WHAT YOU HAVE TO DO: Please copy exactly the lines from the one containing "1393x776 pixels." to the end of the entries, both included, and nothing else. Omit every picture.

Collected data entries:
════════════════════

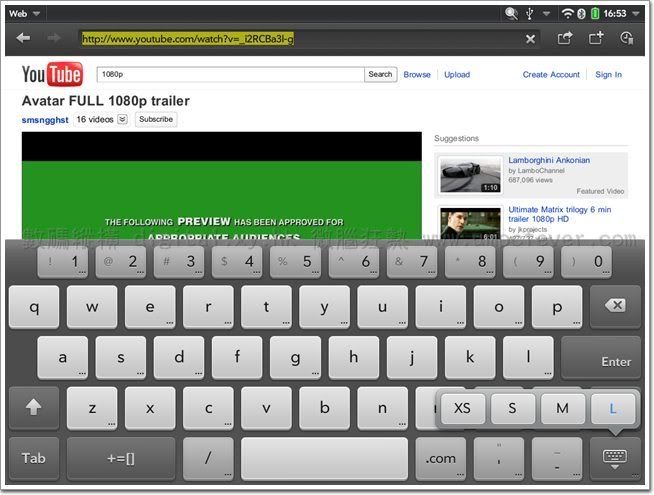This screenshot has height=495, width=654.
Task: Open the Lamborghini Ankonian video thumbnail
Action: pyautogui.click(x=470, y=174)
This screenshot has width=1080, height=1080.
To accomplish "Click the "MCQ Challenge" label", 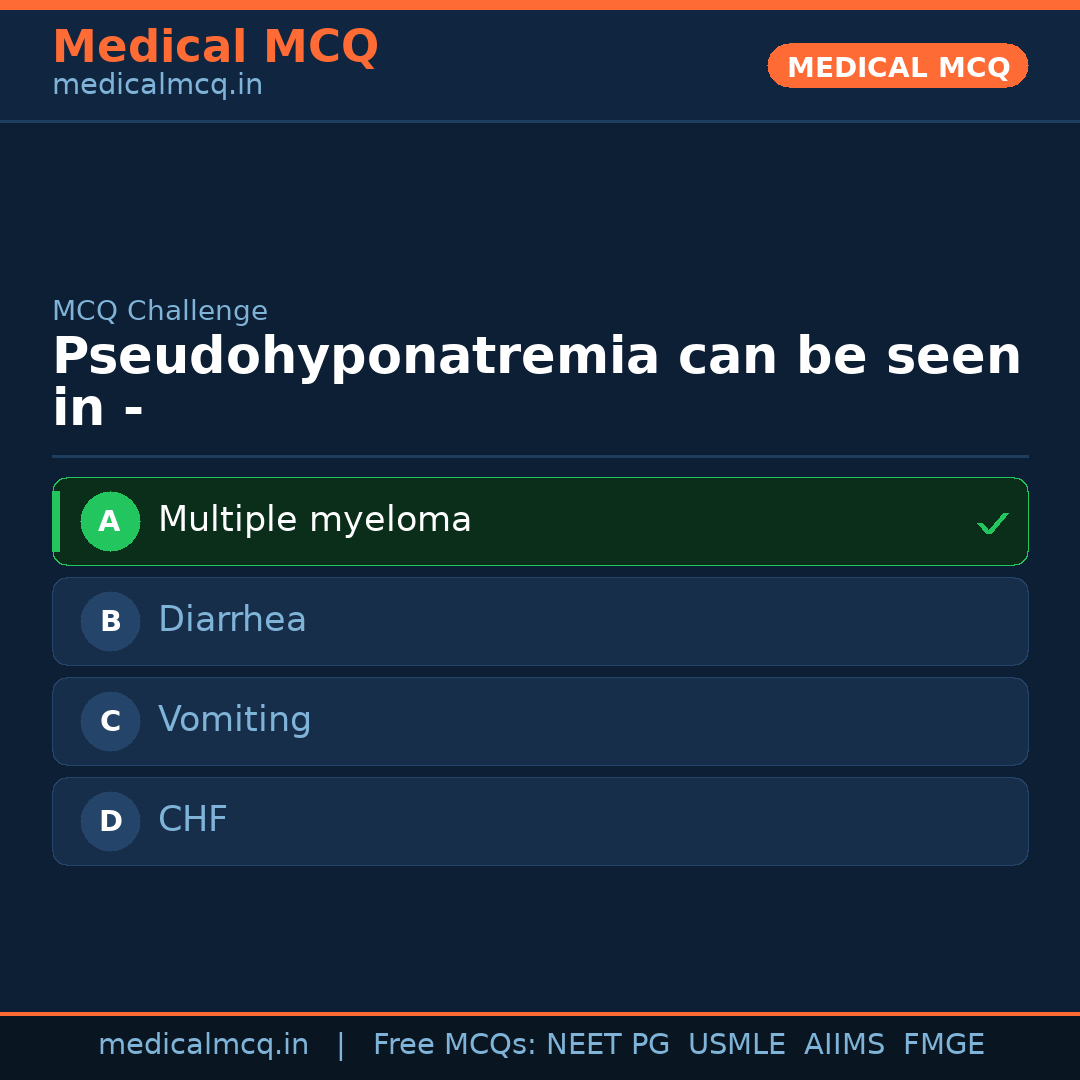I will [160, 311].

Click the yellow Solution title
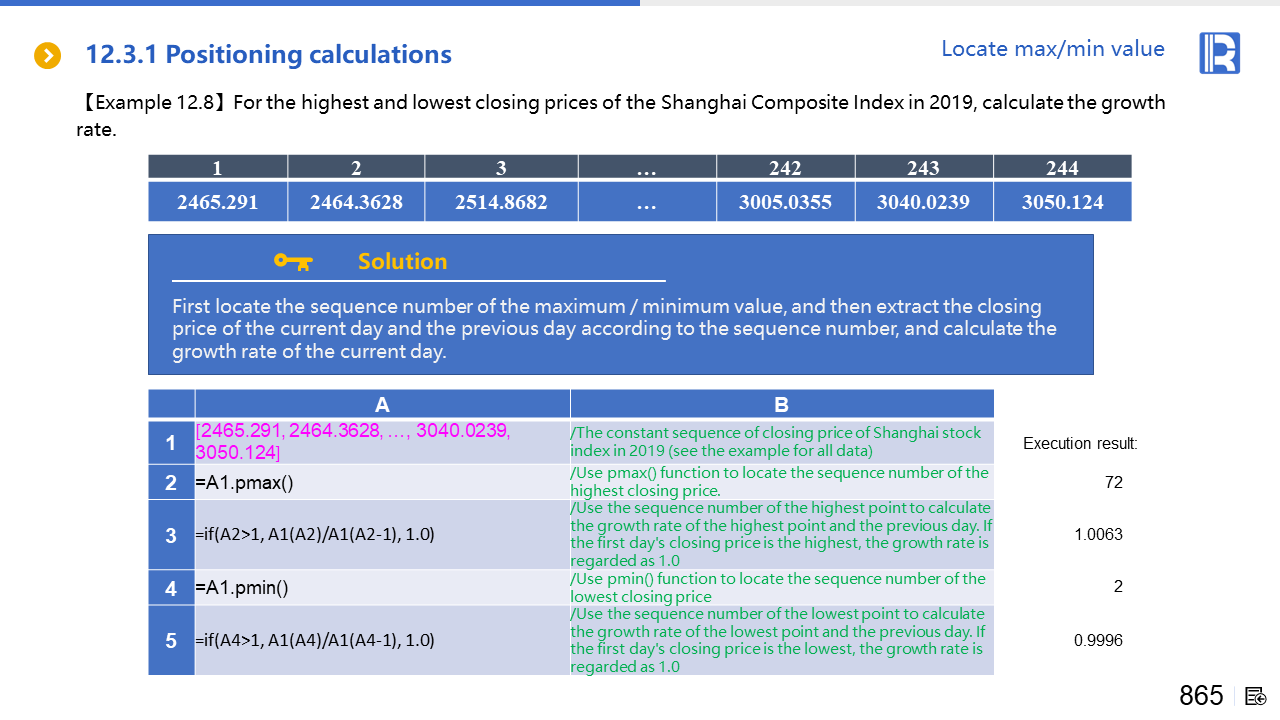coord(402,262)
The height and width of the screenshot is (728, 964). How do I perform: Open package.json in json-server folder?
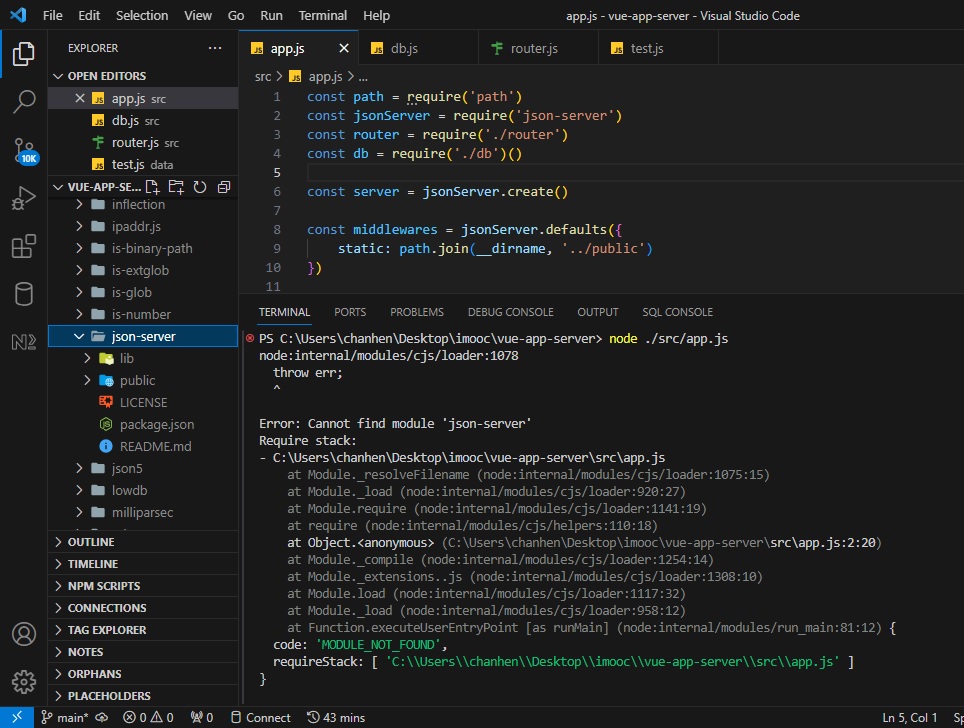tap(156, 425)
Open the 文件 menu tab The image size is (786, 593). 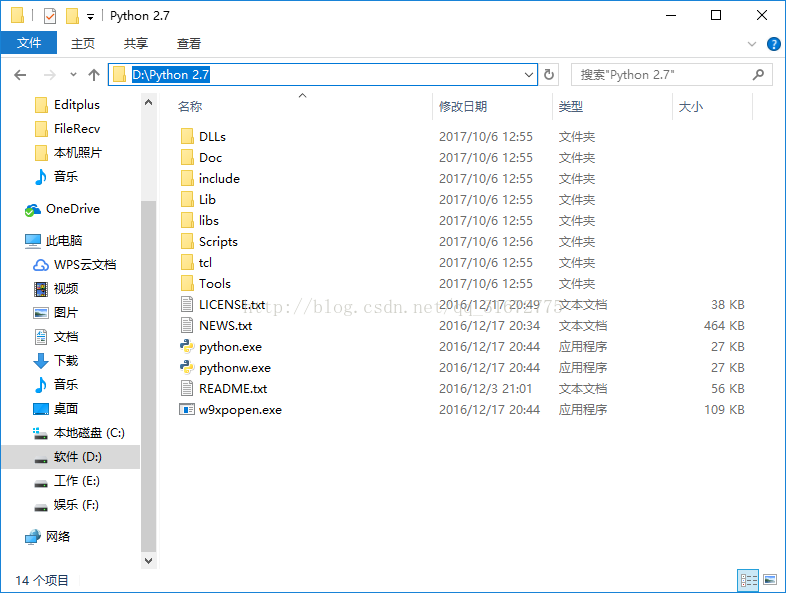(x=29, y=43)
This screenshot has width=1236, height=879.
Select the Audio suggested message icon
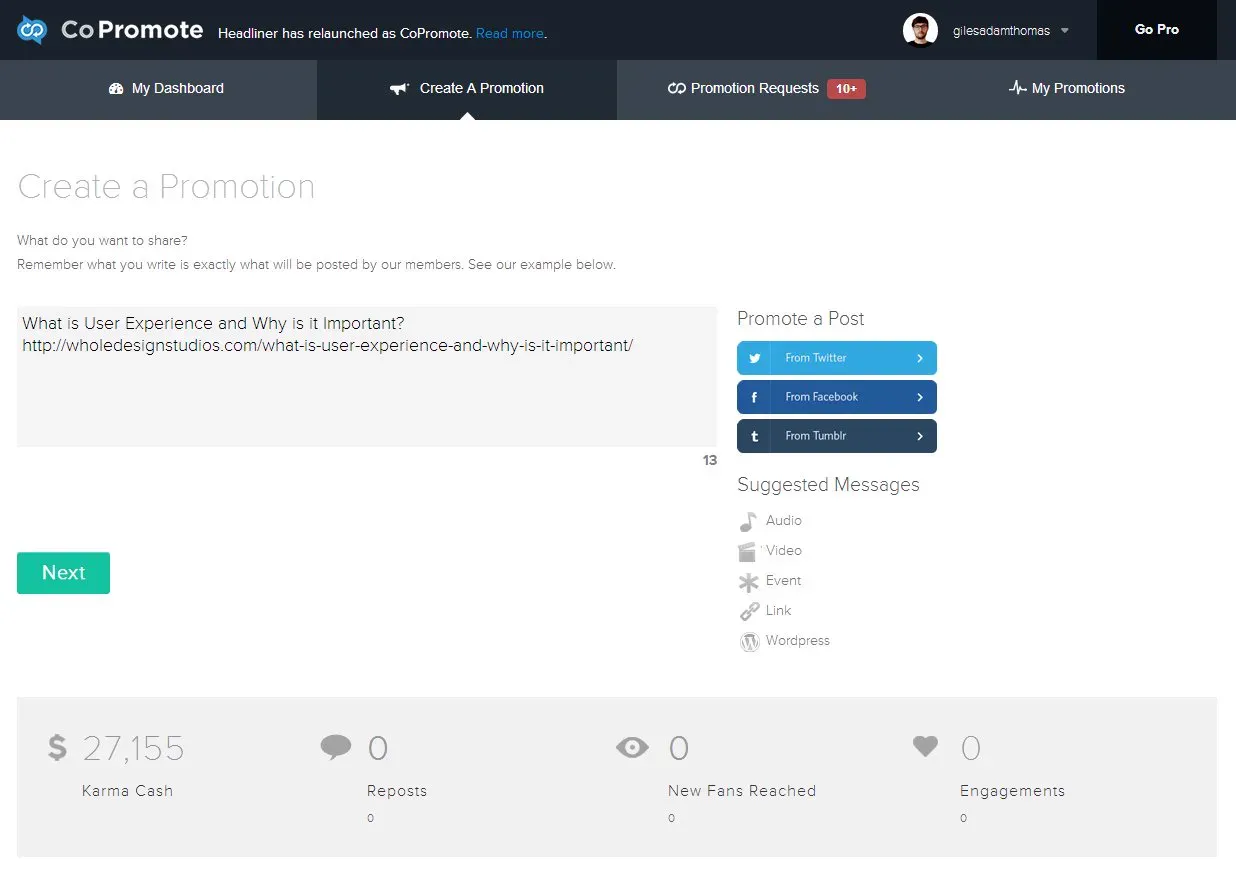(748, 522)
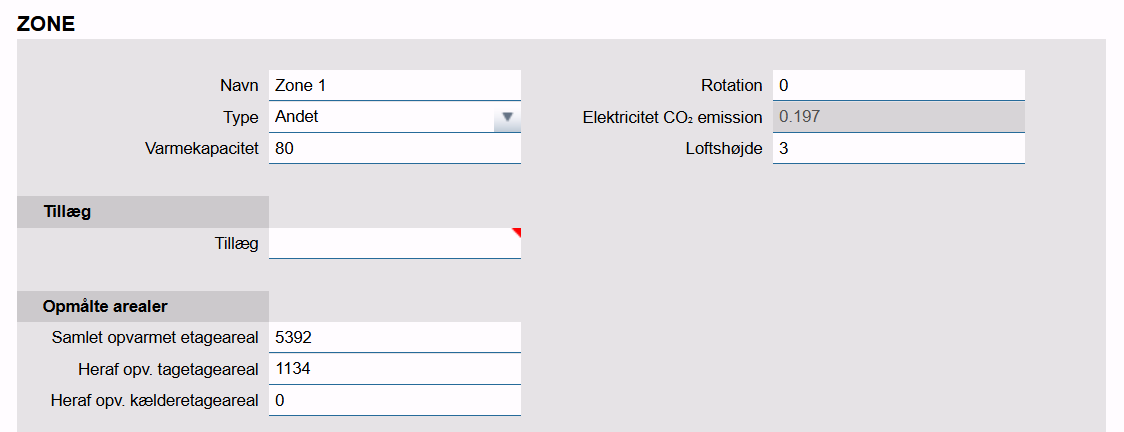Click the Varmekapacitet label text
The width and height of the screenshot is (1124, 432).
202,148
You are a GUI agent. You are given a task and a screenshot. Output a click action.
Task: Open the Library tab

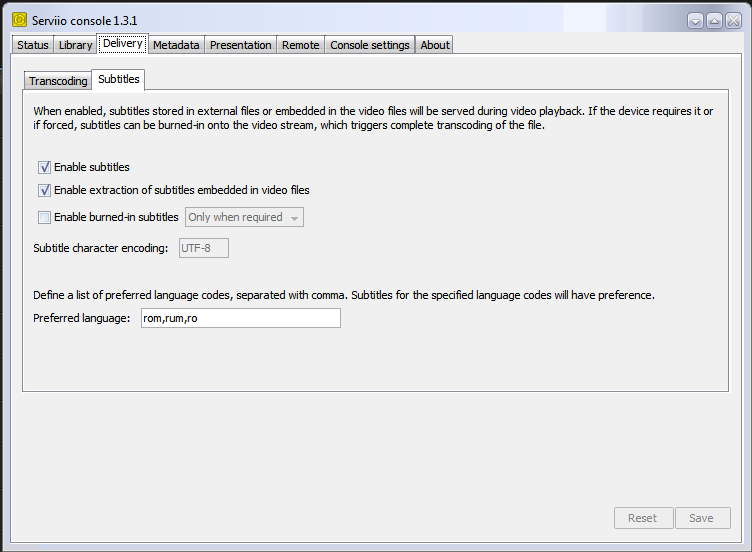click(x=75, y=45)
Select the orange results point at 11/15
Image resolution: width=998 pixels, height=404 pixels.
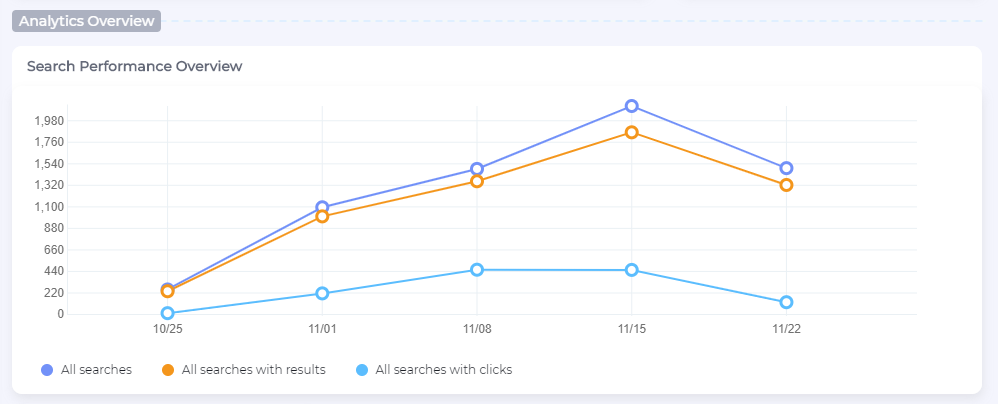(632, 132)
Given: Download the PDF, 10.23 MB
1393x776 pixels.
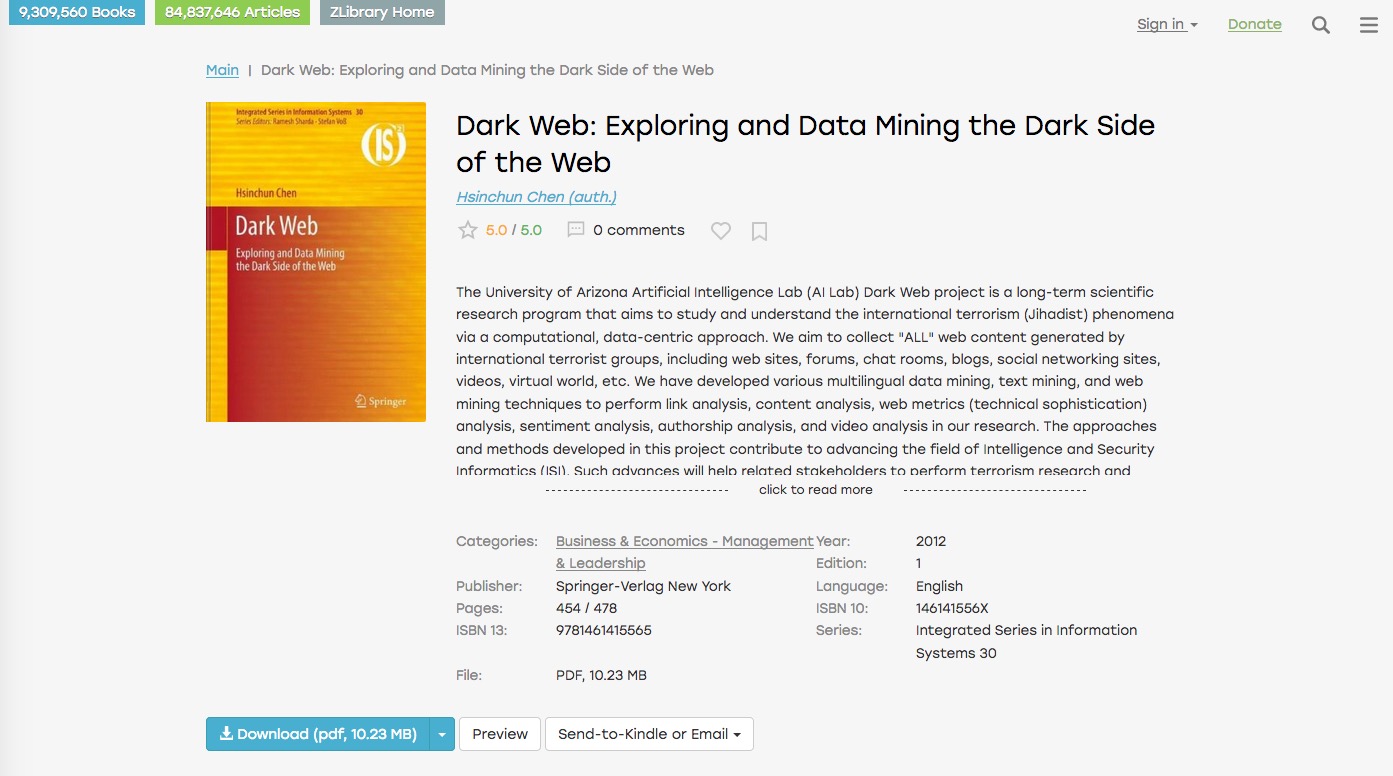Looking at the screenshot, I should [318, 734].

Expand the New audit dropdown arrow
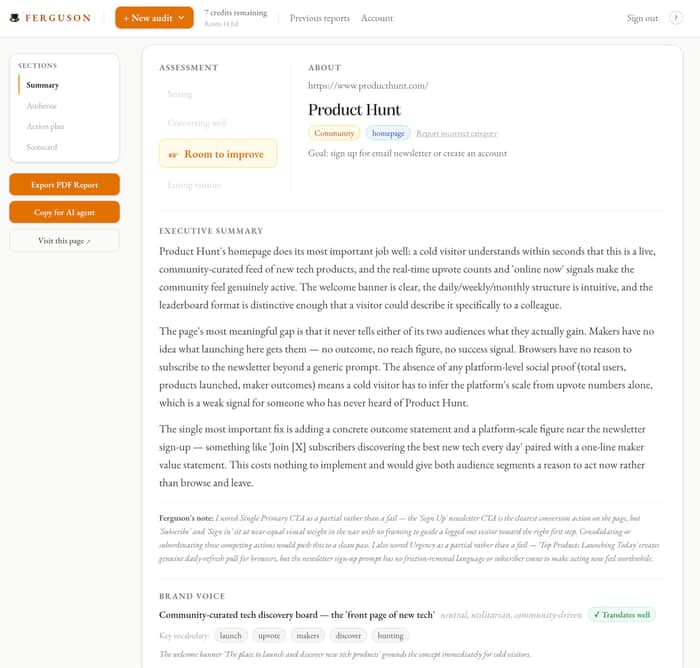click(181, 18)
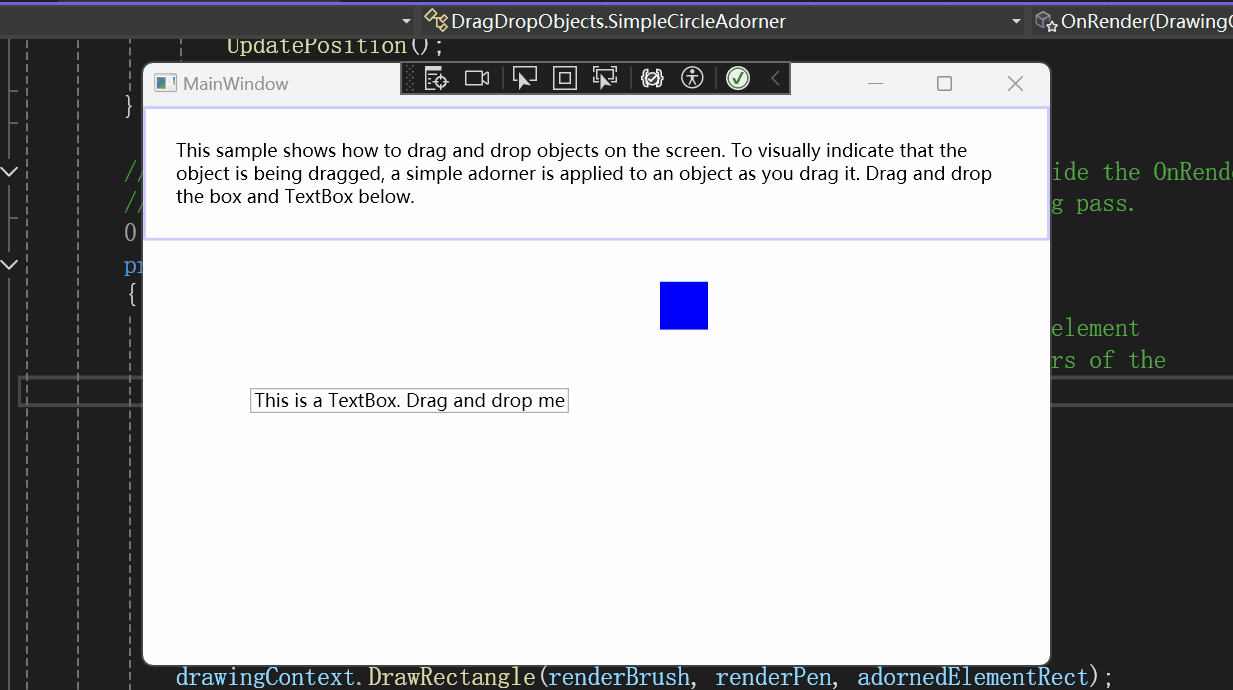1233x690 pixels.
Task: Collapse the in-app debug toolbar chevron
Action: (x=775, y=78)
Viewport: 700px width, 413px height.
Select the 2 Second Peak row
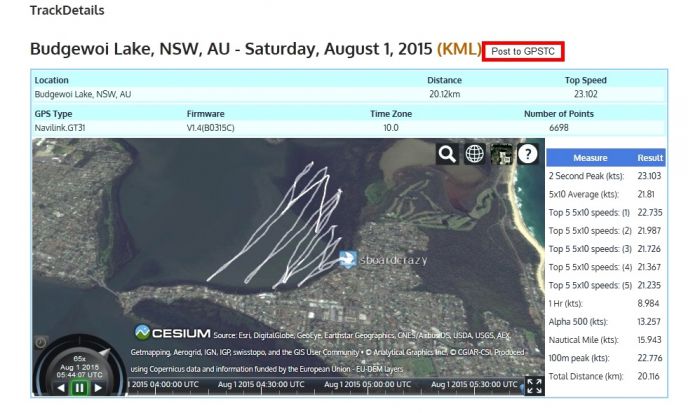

════════════════════

SOLUTION:
1393x776 pixels.
Looking at the screenshot, I should [318, 734].

Expand the New audit dropdown arrow
click(181, 18)
1233x690 pixels.
Task: Collapse the in-app debug toolbar chevron
Action: (x=775, y=78)
Viewport: 700px width, 413px height.
Select the 2 Second Peak row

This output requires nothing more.